Quarterly data adds texture to the full-year picture. In Q1 of CY 2024, the Active Component recorded 94 suicides — actually three more than Q1 2023 — while the Reserve Component saw 24, up six from the prior year. The National Guard, meanwhile, saw 21, a decrease of five. By Q3, the picture had shifted: the Active Component reported 74 suicides, the Reserve just five — a drop of eleven from Q3 2023 — and the Guard posted 27, down three. It was an uneven, grinding improvement. Not a turnaround so much as a slow correction.
How Bad Had It Gotten?
To understand why 2024’s numbers feel like relief, it helps to remember where things stood before. In CY 2023, 523 service members died by suicide — up from 493 in 2022 — pushing the Total Force rate roughly 9% higher than the year prior. The Active Component’s rate climbed 12%, though statisticians noted it didn’t reach the threshold of statistical significance. Still, the direction was unmistakable and deeply alarming.
It was against that backdrop that officials pointed to the launch of a formal suicide prevention campaign. “In the first year since Secretary Austin’s establishment of the suicide prevention campaign plan, the Department has completed 20 SPRIRC recommendations and we have an aggressive path forward with unprecedented investments for FY25 to combat current trends,” an official stated in the report’s release. Whether those investments are what drove the 2024 decline — or whether other factors are at play — is the kind of question that takes years of data to answer properly.
The Surveillance Infrastructure Behind the Numbers
None of this data emerges from thin air. The DoDSER system — the Department of Defense Suicide Event Report — serves as the backbone of military suicide surveillance, standardizing how suicides, attempts, and related behaviors are tracked across all branches of the Armed Forces. It’s a system that monitors risk factors with a level of granularity that civilian public health agencies often envy. The data it produces is imperfect — no surveillance system isn’t — but it’s the most consistent lens the military has into a crisis that doesn’t announce itself in advance.
Veterans: A Separate, Parallel Crisis
The active-duty picture, grim as it is, represents only part of the problem. Among Veterans — those who’ve already left service — the toll is staggering by any measure. In 2022, the most recent year for which comprehensive data is available, 6,407 Veterans died by suicide, averaging 17.6 deaths per day. The VA’s 2024 Suicide Prevention Annual Report documented some encouraging shifts within that figure: female Veterans saw a 24.1% decline in their suicide rate, and younger Veterans aged 18 to 34 saw a 3.8% drop. Progress, but measured in lives still lost at a rate that would constitute a national emergency if it affected almost any other demographic.

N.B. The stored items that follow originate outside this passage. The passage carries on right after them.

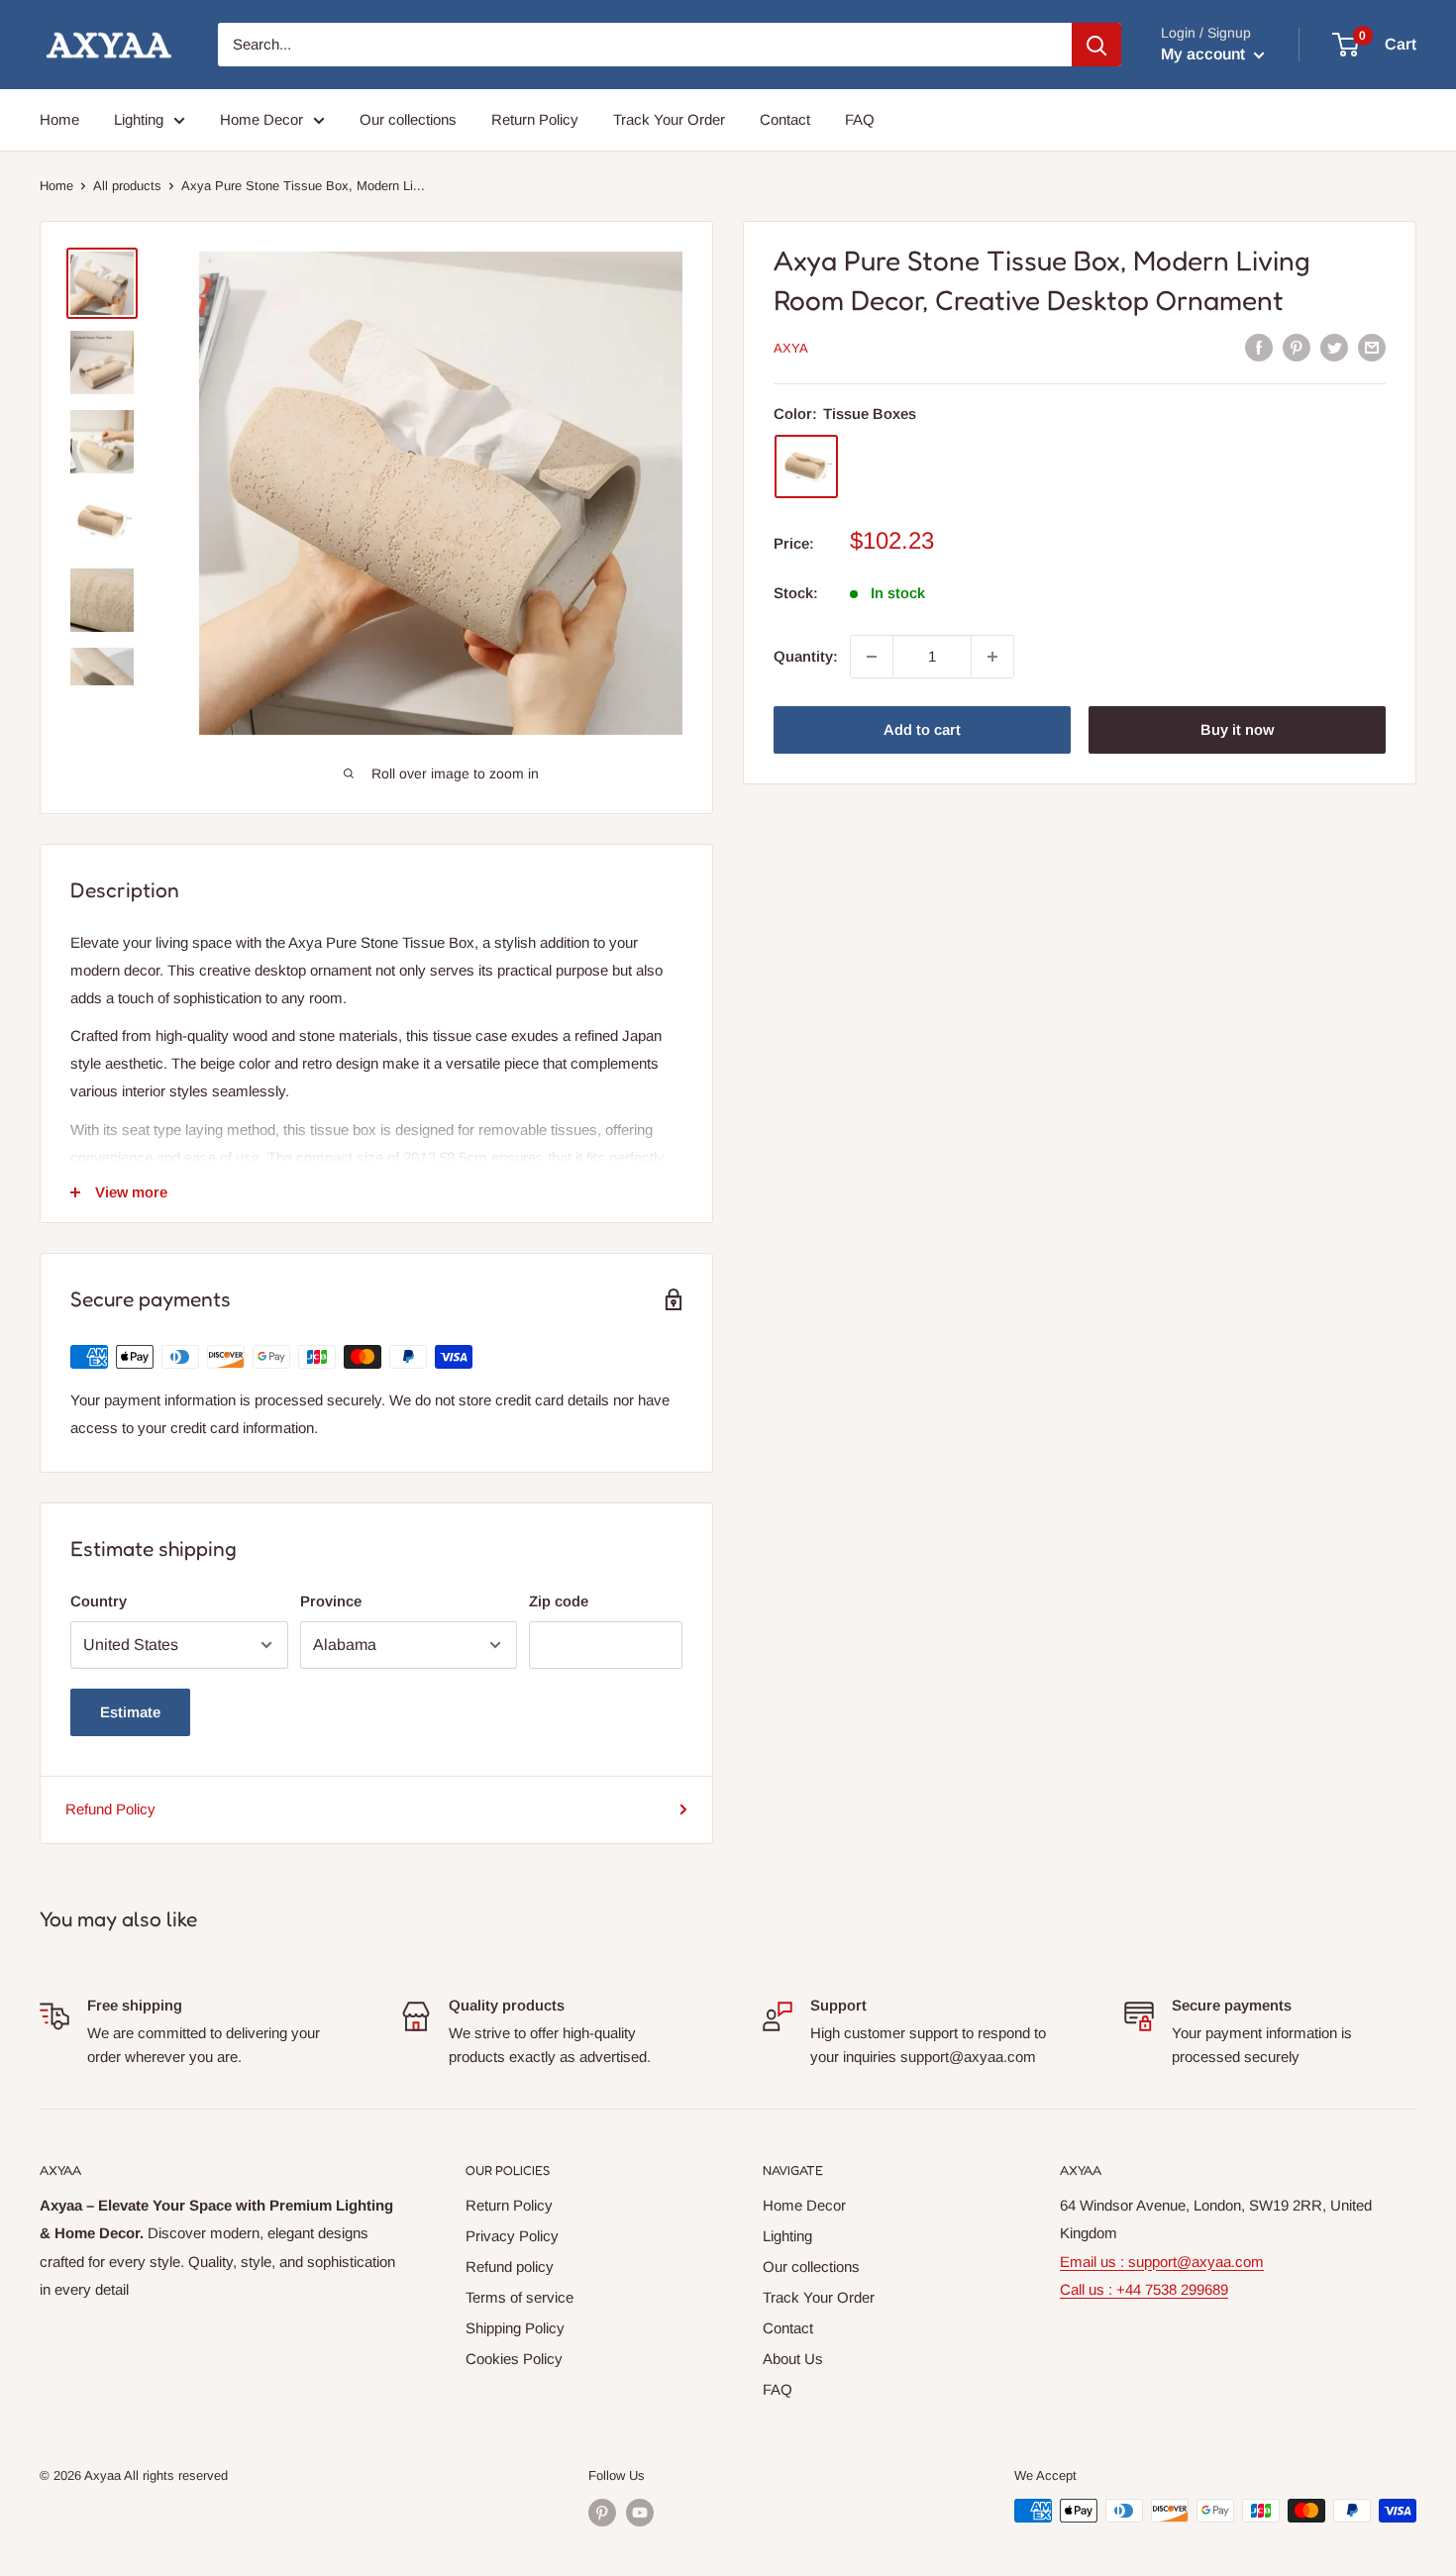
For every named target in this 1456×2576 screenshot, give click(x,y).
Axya (791, 348)
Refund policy (510, 2266)
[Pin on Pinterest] (1296, 347)
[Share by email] (1372, 347)
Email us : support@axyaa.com (1162, 2261)
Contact (785, 119)
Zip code (558, 1601)
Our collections (408, 119)
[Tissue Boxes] (806, 466)
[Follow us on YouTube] (640, 2512)
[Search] (1096, 44)
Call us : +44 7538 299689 (1144, 2289)
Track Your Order (669, 119)
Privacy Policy (512, 2235)
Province (331, 1601)
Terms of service (519, 2297)
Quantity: (806, 656)
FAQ (860, 119)
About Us (793, 2358)
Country (98, 1601)
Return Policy (534, 119)
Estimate (130, 1711)
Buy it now (1237, 729)
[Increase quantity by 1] (992, 656)
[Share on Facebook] (1259, 347)
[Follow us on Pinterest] (602, 2512)
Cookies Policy (514, 2358)
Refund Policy (110, 1809)
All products (127, 185)
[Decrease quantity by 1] (871, 656)
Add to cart (922, 729)
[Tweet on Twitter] (1334, 347)
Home (59, 119)
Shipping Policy (515, 2327)
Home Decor (261, 119)
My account (1205, 54)
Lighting (138, 119)
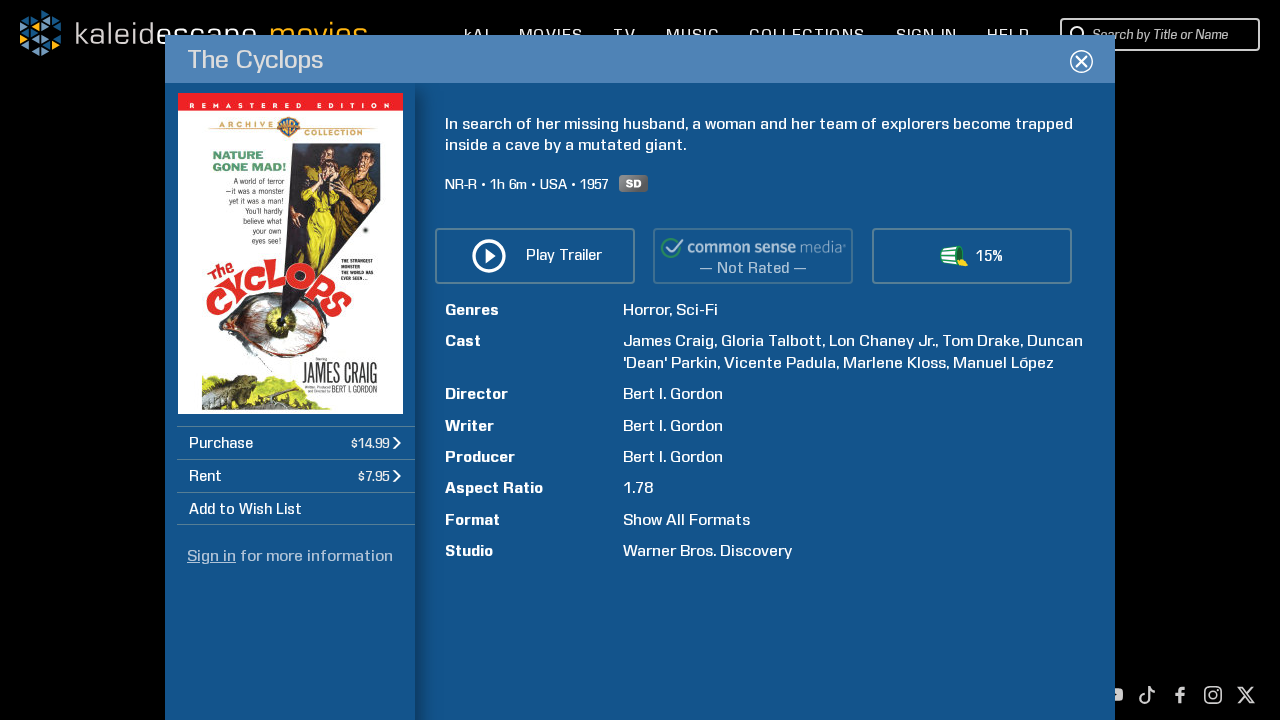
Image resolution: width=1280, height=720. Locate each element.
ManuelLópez (1003, 362)
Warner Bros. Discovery (707, 550)
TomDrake (981, 340)
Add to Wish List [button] (245, 509)
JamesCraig (668, 340)
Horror (646, 309)
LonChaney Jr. (882, 340)
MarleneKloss (894, 362)
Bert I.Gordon (673, 393)
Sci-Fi (697, 309)
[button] (296, 442)
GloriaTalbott (771, 340)
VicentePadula (780, 362)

The context is sobering. Suicide was the 12th-leading cause of death for Veterans overall in 2022 — but for those under age 45, it was the second-leading cause, ranking just behind unintentional injury. That’s not a footnote. That’s a defining feature of what it means to be a younger Veteran in America today.
What Comes Next
One good year doesn’t constitute a trend. The military has seen isolated dips in suicide rates before, only to watch them reverse. What’s different this time — if anything is — may come down to whether the structural investments being promised for FY25 actually materialize and reach the people who need them most. The National Guard numbers, in particular, suggest that whatever’s working for the Active Component isn’t reaching everyone in uniform equally.
Four hundred and seventy-one people. Each one a service member who made it through deployments, through training, through years of sacrifice — and didn’t make it through whatever came after. That number went down in 2024. The work of making sure it keeps going down has barely begun.